■ TAREFAS A REALIZAR ■
**A.** Responda com base no texto sobre Gramsci:
(i) A partir de qual tradição Derrida orienta a resgatar o autor?
(ii) Como o texto propõe recuperar Gramsci em relação ao pensamento político-filosófico contemporâneo?
(iii) Para o autor sardo, a questão da pedagogia faz parte do estudo de quê?
**B.** Prossiga o texto sobre Gramsci a partir do ponto em que ele termina.

■ TRECHO FORNECIDO ■
......

Muitos desafios se empreendem quando se trata de refletir sobre a abordagem interdisciplinar e de ultrapassar as barreiras canônicas em busca de recriar, de modo constante, o pensamento crítico. O desafio torna-se atrativo quando a indagação pretende afirmar a vigência de um pensamento em contraposição às leituras mais frequentes e tradicionais. Por esse motivo, a busca é claramente mais árdua do que simples. Não são casuais as palavras de Jacques Derrida, que pretendem esclarecer nossa intenção: a de recuperar Gramsci em perspectiva crítica, desde uma crítica política até às suas reflexões pedagógicas. Derrida, ao mesmo tempo, orienta-nos a resgatar nosso autor, desde e a partir da tradição do marxismo heterodoxo, ao qual Gramsci se dedicou. Interessa-nos revitalizar as contribuições de Gramsci ao marxismo como uma tradição teórica calorosa e humanista – como alguns souberam denominá-la–, e centralmente como um heterodoxo ideário de pensamento que tem feito justiça à necessidade de criar novos modos de pensar e conhecer em uma chave emancipatória.
Uma dúvida que poderia invadir o leitor pode ser sobre a vitalidade, a validade, a pertinência, as contribuições de um pensador ao que pouco se recorreu na história das Ciências Sociais.2 Por isso, ganha vigor a necessidade de recuperar Gramsci como “clássico” do pensamento político-filosófico contemporâneo.3 Nesse sentido, a bagagem teórico-metodológico gramsciana, é factível de ser utilizado no campo científico-social, independentemente das orientações políticas que o italiano tenha adotado.
Pois bem, como uma primeira intenção deste escrito, aspiramos recuperar a referida validade do italiano e, de passagem, responder àquelas eventuais hesitações que possam ser apresentadas ao leitor, como suspeitamos acima. No entanto, em particular, propomos nos aprofundar na relação de necessidade em que Antonio Gramsci, ao longo de toda a sua produção filosófica, tem exercido entre a educação e a política.
Embora o aspecto pedagógico da sua obra seja pouco conhecido da inteligência acadêmica dominante, para o autor sardo, a questão da pedagogia faz parte do estudo da totalidade social. Este é, para Gramsci, um problema que diz respeito a tantas pessoas que, em suma, é uma questão puramente política. No que segue, reconstruir-se-á brevemente o nó górdio do qual emerge a reflexão do nosso autor sobre o princípio educativo.

......

■ DADOS ARMAZENADOS ■
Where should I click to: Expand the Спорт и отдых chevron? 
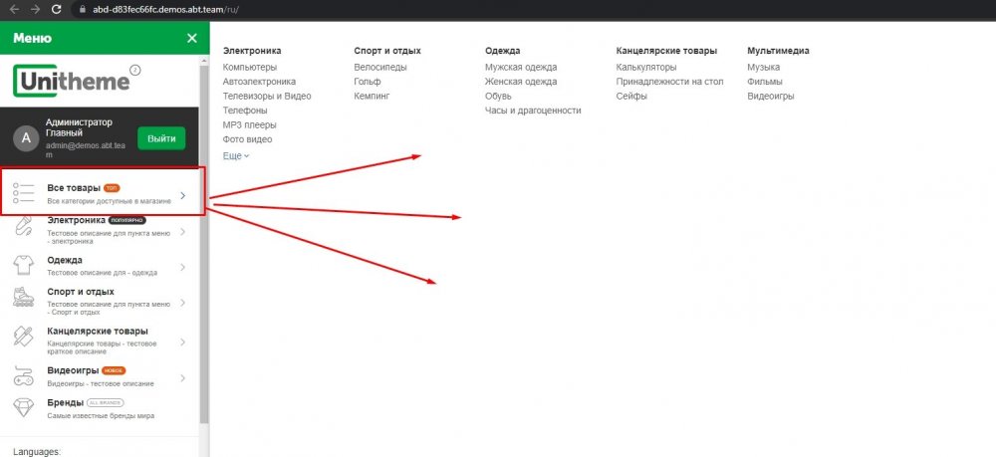182,298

......

■ AS RESPOSTAS ■
**A.**
(i) Da tradição do marxismo heterodoxo.
(ii) Como "clássico" do pensamento político-filosófico contemporâneo.
(iii) Do estudo da totalidade social.

**B.**
1. “Primeiro livres”4: sinais dos tempos e da criação
Tão grande é a convulsão que tomou conta do mundo quando o velho continente começou a sentir os efeitos da terrível hemorragia, e tão profunda é a guinada sofrida pelos homens, pelas idéias e pelas consciências, em resultado dela, que é preferível deixar que os fatos respondam por nós, sem correr o risco de julgar antecipadamente ou de cair no reino das presunções. Há momentos na história dos povos em que é impossível saber onde está o termómetro dos sentimentos humanos, onde está o pulsar da opinião (MARIÁTEGUI, 1987, p. 166).
Em termos gerais, devemos situar que a trajetória intelectual do nosso autor se inscreve na crise de sentido que atravessou a sociedade ocidental no período entreguerras. Com isso, aludimos à colocação em questão do marco de referências e valores que haviam acompanhado a consolidação da hegemonia burguesa depois do processo aberto em 1789. Alguns fatos históricos determinantes, somados a algumas inovações em relação às ciências, causaram a quebra de muitas das certezas e noções que pareciam ser estabelecidas sobre bases imóveis nas sociedades ocidentais.
A Primeira Guerra Mundial foi um conflito que teve certas características que a transformaram em um acontecimento sem precedentes na história do ocidente. Por exemplo, E. Hobsbawm (1998) assinala que a guerra marcará de maneira definitória o desenvolvimento da civilização.5 Acompanhando o processo de desencanto global iniciado pela guerra, publicam-se algumas obras que dão lugar a refletir e entender o sentimento de frustração e de que algo chegava ao seu fim, sentimento que inquietou e pesou sobre Gramsci e entre outros tantos autores da época6.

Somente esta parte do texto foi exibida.